#### Aim
Return the records exactly as they appear, starting at the first line of the records and ending at the line that contains "Action: click(1489, 184)", with both ends included.

::: Data supplied

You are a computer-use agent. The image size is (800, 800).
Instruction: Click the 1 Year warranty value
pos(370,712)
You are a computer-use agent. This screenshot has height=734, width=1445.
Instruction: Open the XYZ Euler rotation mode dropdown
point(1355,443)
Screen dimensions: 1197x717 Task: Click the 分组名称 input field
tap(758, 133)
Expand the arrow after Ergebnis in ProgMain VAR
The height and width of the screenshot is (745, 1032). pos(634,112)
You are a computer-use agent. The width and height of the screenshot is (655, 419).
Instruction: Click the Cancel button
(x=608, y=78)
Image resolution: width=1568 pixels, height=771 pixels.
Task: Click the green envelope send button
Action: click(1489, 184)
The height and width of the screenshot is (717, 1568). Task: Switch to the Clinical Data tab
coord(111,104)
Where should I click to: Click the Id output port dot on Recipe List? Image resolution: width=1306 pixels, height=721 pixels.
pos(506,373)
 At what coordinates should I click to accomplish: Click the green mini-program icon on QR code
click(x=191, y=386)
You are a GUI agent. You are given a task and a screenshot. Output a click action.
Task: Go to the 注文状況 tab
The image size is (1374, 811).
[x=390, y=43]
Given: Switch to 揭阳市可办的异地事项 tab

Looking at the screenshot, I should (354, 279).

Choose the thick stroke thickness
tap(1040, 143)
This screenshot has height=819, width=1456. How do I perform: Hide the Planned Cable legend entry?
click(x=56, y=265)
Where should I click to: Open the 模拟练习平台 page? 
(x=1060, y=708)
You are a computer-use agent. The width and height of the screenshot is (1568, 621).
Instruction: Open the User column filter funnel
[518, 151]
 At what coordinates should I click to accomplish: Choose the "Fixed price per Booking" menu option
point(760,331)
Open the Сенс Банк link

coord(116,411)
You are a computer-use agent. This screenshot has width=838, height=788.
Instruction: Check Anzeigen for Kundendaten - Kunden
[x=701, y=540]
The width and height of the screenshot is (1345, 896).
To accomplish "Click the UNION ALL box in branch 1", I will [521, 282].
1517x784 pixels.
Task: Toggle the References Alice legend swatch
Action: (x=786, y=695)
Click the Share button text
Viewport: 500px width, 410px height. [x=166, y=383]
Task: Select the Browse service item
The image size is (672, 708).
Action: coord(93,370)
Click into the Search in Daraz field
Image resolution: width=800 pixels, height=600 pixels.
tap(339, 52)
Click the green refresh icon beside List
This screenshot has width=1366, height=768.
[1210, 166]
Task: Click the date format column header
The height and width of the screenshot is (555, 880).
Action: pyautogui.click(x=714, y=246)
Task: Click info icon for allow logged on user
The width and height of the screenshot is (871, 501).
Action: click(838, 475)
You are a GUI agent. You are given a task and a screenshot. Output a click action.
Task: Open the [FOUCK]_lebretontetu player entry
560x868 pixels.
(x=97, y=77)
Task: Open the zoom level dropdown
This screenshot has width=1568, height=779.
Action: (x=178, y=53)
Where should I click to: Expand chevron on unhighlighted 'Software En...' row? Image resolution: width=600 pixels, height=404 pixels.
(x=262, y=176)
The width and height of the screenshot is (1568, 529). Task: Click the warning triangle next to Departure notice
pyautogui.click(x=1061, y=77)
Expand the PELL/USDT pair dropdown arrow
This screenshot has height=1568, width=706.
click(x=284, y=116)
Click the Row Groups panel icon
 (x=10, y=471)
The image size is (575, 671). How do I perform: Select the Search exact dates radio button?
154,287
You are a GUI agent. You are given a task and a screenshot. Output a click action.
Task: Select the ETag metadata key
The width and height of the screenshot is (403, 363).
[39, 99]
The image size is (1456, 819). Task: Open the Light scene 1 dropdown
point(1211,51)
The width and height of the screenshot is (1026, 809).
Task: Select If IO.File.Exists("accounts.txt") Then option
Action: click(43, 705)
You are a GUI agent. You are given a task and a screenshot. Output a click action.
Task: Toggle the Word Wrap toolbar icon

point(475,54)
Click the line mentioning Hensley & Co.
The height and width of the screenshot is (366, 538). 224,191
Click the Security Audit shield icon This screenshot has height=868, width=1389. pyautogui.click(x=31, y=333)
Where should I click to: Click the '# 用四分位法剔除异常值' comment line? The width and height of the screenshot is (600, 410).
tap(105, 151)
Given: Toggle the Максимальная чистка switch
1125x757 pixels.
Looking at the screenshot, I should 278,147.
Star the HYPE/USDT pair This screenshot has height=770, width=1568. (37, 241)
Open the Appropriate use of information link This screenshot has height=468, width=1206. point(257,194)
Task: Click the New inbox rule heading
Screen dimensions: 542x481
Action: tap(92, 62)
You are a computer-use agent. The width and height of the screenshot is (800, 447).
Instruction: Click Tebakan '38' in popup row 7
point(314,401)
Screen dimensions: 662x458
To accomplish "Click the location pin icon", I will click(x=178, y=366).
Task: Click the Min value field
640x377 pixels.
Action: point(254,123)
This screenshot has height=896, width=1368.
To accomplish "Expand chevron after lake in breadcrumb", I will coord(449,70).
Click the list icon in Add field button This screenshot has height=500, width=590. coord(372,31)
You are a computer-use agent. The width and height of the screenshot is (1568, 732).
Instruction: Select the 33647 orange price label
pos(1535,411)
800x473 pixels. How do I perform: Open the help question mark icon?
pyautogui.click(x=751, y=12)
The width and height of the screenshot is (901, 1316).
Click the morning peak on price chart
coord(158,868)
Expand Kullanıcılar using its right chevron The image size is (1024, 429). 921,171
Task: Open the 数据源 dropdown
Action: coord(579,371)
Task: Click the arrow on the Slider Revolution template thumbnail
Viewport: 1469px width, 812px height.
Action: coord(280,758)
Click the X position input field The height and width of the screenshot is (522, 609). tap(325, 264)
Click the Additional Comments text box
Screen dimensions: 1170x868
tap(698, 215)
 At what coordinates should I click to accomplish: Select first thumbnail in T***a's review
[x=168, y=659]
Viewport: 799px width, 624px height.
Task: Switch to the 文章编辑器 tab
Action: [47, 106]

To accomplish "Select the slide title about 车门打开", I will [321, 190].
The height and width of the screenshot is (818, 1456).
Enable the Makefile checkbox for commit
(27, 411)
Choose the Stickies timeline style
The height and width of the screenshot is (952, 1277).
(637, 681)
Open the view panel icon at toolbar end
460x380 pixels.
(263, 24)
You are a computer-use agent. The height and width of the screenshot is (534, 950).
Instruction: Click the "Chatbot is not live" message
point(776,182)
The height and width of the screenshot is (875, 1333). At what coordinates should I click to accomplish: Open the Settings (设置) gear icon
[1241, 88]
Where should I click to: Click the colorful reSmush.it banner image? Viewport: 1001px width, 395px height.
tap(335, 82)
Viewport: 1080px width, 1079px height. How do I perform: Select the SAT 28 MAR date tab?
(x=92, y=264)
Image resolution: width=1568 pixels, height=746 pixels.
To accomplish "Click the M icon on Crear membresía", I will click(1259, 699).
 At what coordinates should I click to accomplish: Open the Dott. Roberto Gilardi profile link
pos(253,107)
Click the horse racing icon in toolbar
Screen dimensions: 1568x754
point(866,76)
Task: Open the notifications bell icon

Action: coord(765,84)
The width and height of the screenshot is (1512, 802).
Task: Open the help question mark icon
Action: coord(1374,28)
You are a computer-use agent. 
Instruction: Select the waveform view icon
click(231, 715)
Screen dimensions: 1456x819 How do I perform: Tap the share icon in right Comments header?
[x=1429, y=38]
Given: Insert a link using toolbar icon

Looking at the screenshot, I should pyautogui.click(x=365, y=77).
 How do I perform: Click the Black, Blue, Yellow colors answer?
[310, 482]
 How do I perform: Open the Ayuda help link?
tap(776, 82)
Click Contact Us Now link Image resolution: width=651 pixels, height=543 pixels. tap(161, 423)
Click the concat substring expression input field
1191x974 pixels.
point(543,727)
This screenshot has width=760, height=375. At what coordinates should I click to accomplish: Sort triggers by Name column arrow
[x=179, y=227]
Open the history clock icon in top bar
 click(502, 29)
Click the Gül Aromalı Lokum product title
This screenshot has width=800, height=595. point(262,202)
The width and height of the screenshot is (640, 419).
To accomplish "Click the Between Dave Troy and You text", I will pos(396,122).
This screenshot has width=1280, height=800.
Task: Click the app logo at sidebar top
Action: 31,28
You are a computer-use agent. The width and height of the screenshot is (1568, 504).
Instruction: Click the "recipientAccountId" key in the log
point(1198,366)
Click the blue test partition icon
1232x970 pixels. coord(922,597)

::::::

#### Complete answer
You are a computer-use agent. The image size is (800, 800).
Instruction: Click the 1 Year warranty value
pos(370,712)
You are a computer-use agent. This screenshot has height=734, width=1445.
Instruction: Open the XYZ Euler rotation mode dropdown
point(1355,443)
Screen dimensions: 1197x717 Task: Click the 分组名称 input field
tap(758, 133)
Expand the arrow after Ergebnis in ProgMain VAR
The height and width of the screenshot is (745, 1032). pos(634,112)
You are a computer-use agent. The width and height of the screenshot is (655, 419).
Instruction: Click the Cancel button
(x=608, y=78)
Image resolution: width=1568 pixels, height=771 pixels.
Task: Click the green envelope send button
Action: click(1489, 184)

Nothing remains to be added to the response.